Check every line of the records below for the string "will", then report only how many lines have it.

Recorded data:
# # # #
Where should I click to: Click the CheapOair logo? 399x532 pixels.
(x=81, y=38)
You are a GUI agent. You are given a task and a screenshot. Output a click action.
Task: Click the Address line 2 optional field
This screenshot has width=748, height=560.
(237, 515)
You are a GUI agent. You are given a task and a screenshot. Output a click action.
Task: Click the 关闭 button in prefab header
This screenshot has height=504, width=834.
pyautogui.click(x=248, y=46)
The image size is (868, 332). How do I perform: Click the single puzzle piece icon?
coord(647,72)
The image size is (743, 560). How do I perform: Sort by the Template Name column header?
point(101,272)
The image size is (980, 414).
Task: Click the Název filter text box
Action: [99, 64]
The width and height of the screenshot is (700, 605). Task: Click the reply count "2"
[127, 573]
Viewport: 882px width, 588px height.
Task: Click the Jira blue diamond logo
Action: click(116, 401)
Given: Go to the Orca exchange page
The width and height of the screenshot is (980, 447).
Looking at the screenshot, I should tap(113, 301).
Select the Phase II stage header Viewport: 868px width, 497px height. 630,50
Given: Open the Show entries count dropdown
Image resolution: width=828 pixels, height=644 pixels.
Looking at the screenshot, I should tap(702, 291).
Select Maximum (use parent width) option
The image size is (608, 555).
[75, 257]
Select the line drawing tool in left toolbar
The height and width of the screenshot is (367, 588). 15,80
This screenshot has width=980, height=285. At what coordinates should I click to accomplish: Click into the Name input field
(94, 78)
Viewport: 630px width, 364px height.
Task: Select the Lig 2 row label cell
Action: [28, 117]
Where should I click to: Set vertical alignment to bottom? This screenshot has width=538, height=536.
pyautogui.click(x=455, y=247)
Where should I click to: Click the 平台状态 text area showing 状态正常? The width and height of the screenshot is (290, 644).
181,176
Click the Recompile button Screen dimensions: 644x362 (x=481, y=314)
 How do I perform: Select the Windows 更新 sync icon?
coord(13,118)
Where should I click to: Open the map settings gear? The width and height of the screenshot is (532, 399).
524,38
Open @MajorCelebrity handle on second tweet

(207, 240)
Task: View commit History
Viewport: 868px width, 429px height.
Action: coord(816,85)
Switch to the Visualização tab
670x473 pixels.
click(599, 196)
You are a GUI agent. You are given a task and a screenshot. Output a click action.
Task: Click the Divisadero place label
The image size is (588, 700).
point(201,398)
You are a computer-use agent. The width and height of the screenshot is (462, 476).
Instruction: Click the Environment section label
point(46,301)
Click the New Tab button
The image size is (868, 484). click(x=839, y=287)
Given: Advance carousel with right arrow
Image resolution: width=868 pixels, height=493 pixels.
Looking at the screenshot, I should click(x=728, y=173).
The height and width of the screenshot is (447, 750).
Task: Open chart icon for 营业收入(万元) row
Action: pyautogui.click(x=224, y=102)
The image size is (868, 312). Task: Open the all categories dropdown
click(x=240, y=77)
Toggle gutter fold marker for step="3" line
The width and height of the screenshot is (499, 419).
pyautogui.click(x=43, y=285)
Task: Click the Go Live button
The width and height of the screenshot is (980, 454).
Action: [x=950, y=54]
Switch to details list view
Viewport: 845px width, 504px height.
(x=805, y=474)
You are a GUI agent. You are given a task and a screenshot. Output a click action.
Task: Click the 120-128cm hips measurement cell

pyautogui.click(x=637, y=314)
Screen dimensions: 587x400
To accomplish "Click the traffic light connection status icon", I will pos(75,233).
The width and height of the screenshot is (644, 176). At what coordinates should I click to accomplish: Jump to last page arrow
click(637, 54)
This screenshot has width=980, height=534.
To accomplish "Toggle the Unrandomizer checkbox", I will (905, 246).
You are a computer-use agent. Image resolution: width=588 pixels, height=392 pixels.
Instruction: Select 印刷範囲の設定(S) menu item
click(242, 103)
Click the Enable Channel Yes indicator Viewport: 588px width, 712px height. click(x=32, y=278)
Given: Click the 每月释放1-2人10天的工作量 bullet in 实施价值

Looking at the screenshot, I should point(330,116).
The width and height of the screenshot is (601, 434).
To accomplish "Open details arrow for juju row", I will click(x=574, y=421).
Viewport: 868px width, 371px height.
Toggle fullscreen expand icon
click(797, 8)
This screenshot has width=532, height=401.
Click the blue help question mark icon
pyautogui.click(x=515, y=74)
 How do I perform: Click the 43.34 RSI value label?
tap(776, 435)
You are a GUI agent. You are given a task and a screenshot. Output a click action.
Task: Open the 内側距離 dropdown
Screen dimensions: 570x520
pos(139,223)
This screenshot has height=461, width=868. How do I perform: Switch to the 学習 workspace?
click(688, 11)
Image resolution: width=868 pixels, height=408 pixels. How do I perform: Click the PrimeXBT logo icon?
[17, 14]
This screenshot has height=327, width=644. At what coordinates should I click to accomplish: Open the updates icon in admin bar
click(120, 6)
# # # #
* **Finished exercise**
3